> EXTRAIT CHOISI

Le fait de fumer tout en sachant que cela est mauvais pour la santé produit dans l’esprit ce que l’on appelle une dissonance cognitive, une incohérence entre ce que l’on fait et ce que l’on croit. Il y a deux façons de faire disparaître cette dissonance cognitive, soit en changeant ce que l’on fait – postulat de rationalité – soit en changeant ce que l’on croit – postulat de rationalisation. Or si je suis attaché à mon action comme le fumeur à sa cigarette, il est plus facile, moins coûteux, de changer ce que je crois que ce que je fais. Il est plus facile de minimiser en paroles les risques de la cigarette sur la santé que d’arrêter de fumer. Une autre forme de rationalisation consiste à répéter que je vais arrêter bientôt.

Cet exemple du fumeur qui répète qu’il va bientôt arrêter de fumer sans jamais le faire nous montre la faiblesse du postulat de rationalité. Expliquer à un fumeur que c’est mauvais pour la santé de fumer dans le but de le faire arrêter de fumer, c’est présupposer que le fumeur fume pour améliorer sa santé. Ce qui n’a aucune chance d’être vrai. Le fumeur fume parce qu’il a terriblement envie de fumer, telle est la cause de son acte. S’attaquer à la croyance ne change rien à la cause réelle pour laquelle il fume.

Le schéma qui postule qu’une croyance est la cause d’un acte est faux et simpliste. Il y a généralement plusieurs causes à un acte et la croyance n’est qu’une cause parmi d’autres. Le postulat de rationalité ne peut donc pas être vérifié dans sa généralité. Par contre, la croyance et l’action ont partie liée en ce sens qu’il faut éviter la dissonance cognitive. Il faut raconter que l’on croit à la pertinence de ses actes et le racontant, on finit par y croire.

Le schéma apparaît alors être le suivant :

  • Des causes circonstancielles conduisent à un acte,
  • Cet acte doit être cohérent par rapport aux croyances affichées,
  • Les croyances évoluent pour se conformer à l’acte.

La cause de la croyance n’est plus l’observation ou la réflexion mais bel et bien l’action. La croyance est désormais prête à se dissocier du savoir. Car parallèlement à ce schéma, l’acteur continue à savoir certaines choses. Même s’il explique que ce n’est pas si grave, le fumeur sait quelque part – comme on dit – que ce n’est pas bon pour sa santé de fumer.

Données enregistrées
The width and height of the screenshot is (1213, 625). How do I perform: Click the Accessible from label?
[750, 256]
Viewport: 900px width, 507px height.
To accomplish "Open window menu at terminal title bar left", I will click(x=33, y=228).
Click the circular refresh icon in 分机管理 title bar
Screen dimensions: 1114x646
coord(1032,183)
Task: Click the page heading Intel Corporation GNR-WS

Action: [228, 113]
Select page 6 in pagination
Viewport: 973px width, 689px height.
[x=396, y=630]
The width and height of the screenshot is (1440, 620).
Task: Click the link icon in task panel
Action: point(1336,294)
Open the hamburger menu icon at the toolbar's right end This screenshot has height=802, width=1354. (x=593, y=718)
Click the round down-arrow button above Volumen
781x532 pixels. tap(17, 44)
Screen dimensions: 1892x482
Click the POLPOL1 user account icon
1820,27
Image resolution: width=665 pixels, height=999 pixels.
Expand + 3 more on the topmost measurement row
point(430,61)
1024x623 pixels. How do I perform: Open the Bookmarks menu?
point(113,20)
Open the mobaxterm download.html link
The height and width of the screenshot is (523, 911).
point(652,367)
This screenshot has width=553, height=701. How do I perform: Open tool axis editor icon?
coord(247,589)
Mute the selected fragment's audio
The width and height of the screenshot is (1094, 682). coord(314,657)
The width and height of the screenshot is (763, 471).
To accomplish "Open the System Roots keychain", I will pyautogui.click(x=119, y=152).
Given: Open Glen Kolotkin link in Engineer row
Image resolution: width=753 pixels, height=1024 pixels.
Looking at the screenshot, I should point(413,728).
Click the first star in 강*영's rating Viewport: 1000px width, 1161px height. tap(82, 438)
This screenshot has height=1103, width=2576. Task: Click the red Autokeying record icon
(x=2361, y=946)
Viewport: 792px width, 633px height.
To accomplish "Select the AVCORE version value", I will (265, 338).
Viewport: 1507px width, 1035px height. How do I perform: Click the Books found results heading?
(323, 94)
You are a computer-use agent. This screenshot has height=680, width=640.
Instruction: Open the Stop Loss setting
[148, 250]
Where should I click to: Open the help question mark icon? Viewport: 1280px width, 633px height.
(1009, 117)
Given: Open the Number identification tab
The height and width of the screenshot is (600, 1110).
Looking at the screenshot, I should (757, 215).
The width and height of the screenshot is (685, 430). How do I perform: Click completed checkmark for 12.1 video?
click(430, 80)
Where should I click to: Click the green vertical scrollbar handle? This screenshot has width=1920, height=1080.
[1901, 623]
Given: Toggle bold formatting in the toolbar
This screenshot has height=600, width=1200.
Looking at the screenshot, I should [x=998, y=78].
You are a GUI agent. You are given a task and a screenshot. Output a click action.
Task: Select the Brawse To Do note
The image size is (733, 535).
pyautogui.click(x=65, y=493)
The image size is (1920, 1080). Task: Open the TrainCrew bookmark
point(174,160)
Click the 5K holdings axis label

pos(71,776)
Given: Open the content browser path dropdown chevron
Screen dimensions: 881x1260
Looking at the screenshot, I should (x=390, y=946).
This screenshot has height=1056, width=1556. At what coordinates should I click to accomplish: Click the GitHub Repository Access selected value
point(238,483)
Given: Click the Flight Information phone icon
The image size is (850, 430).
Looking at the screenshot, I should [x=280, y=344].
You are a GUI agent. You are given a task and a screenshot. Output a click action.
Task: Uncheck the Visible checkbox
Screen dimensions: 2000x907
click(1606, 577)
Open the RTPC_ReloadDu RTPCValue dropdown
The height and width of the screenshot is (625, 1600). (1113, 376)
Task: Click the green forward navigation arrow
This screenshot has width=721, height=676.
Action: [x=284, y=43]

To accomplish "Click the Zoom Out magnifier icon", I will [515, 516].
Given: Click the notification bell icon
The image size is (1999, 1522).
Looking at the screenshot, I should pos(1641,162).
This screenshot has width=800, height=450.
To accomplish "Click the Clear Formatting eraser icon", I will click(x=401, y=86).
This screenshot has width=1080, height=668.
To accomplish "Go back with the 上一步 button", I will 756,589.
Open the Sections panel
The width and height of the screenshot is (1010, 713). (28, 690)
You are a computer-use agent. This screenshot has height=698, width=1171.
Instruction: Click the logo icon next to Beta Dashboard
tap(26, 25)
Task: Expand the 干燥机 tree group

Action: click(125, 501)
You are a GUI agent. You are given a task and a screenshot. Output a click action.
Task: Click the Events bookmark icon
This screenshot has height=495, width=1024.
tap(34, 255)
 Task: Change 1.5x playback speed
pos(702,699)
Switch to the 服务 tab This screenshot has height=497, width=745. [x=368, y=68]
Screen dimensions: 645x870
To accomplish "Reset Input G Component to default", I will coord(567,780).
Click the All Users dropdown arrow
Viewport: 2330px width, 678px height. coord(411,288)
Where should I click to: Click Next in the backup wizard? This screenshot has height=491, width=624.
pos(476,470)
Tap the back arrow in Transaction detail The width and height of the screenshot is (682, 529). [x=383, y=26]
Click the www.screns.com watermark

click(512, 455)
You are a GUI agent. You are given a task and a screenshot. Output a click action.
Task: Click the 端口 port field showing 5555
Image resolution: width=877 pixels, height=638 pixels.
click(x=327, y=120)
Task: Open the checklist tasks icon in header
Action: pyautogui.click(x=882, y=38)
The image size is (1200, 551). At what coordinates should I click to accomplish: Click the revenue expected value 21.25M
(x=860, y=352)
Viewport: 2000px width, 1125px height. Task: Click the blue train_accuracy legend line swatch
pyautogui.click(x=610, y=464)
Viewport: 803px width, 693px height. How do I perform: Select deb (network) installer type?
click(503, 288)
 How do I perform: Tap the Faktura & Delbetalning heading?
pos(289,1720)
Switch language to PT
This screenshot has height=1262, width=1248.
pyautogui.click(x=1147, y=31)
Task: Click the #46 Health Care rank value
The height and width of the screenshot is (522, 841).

> OBJECTIF
Rédigez la suite du texte sur la dissonance cognitive du fumeur, en reprenant après sa dernière phrase.

> CORRIGÉ DE L'EXERCICE
Dans une situation douteuse, on peut donc agir comme si l’on croyait quelque chose tout en sachant que notre croyance est fragile ou fausse. Cet éclairage nous permet de reprendre les questions posées plus haut sur les croyances des acteurs.

Les opinions publiques croient-elles éviter la catastrophe climatique ?

Il n’y a plus d’arguments sérieux pour nier le réchauffement climatique dû à l’activité humaine. Il n’y a pas non plus d’argument sérieux pour réfuter les projections inquiétantes : élévation de la température de 2 à 5 °C dans la seconde moitié du xxie siècle. Cela nous le savons, mais pouvons-nous nous permettre de le croire ? Quand on commence à lister ce que cela devrait changer dans notre façon de vivre, on est vite tenté de refermer la boîte à croyances et de penser à autre chose.

On sait beaucoup et on croit peu.

Risque et solution, le principe de David Fleming

L’essayiste écologiste David Fleming (1940 – 2010) affirme que la propension d’une communauté à reconnaître l’existence d’un risque serait déterminée par l’idée qu’elle se fait de l’existence d’une solution. Cette affirmation serait une conséquence du principe de rationalisation que nous avons évoqué plus haut. Si je n’entrevois pas de solution à un problème, je ne peux pas agir pour mettre en œuvre une solution. Si je ne peux pas agir, je ne structure pas de croyance, je vais donc avoir tendance à ne pas croire au problème tout en sachant que le problème existe.

On trouve dans Les Pensées de Pascal la phrase suivante, à la fois triste et réjouissante : « Les hommes n’ayant pu guérir la mort, la misère, l’ignorance, ils se sont avisés, pour se rendre heureux, de n’y point penser. » De nombreuses œuvres littéraires ont montré que l’idée de la mort peut rendre la vie pénible. C’est donc une idée qu’il vaut peut-être mieux savoir écarter pour vivre sereinement. Nous savons que nous mourrons mais y croyons-nous vraiment ? Jean-Paul Sartre, dans L’Être et le Néant[2] explique pourquoi l’être ne peut pas penser le néant de son être quand penser est la seule façon d’être.

« Ainsi, nous devons conclure, contre Heidegger, que loin que la mort soit ma possibilité propre, elle est un fait contingent qui, en tant que tel, m’échappe par principe et ressortit originellement à ma facticité. Je ne saurais ni découvrir ma mort, ni l’attendre ni prendre une attitude envers elle, car elle est ce qui se révèle comme l’indécouvrable, ce qui désarme toutes les attentes, ce qui se glisse dans toutes les attitudes et particulièrement dans celles qu’on pendrait vis-à-vis d’elle, pour les transformer en conduites extériorisées et figées dont le sens est pour toujours confié à d’autres qu’à nous-mêmes. La mort est un pur fait, comme la naissance ; elle vient à nous du dehors et elle nous transforme du dehors. »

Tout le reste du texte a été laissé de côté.